======== Exercise materials ========
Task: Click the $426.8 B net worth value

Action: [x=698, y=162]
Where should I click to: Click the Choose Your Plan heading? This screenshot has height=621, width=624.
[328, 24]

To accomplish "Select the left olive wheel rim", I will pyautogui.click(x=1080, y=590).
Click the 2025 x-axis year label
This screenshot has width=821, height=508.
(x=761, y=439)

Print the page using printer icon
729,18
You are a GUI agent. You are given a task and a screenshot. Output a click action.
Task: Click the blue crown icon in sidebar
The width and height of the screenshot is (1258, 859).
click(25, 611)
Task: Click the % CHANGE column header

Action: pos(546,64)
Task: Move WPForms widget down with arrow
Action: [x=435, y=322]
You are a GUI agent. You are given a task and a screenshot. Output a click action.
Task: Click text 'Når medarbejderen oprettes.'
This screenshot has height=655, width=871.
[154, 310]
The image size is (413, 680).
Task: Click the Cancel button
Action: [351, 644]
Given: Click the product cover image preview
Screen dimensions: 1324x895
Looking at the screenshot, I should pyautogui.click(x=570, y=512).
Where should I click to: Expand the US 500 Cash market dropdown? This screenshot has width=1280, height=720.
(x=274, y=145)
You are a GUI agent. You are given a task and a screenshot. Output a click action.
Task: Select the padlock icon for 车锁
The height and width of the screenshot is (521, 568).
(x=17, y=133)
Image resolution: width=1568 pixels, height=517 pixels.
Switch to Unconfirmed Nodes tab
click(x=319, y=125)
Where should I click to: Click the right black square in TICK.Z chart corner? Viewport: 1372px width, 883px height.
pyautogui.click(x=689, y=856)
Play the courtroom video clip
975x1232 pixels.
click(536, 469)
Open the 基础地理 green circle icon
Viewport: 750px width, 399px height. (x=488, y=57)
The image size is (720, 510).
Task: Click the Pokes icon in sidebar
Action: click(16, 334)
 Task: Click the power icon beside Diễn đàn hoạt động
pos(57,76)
========
*About this task*. Give back, unchanged, the line that holds "Play the courtroom video clip" along with all lines after it through the last line above.

*Written solution*.
Play the courtroom video clip
975x1232 pixels.
click(536, 469)
Open the 基础地理 green circle icon
Viewport: 750px width, 399px height. (x=488, y=57)
The image size is (720, 510).
Task: Click the Pokes icon in sidebar
Action: click(16, 334)
 Task: Click the power icon beside Diễn đàn hoạt động
pos(57,76)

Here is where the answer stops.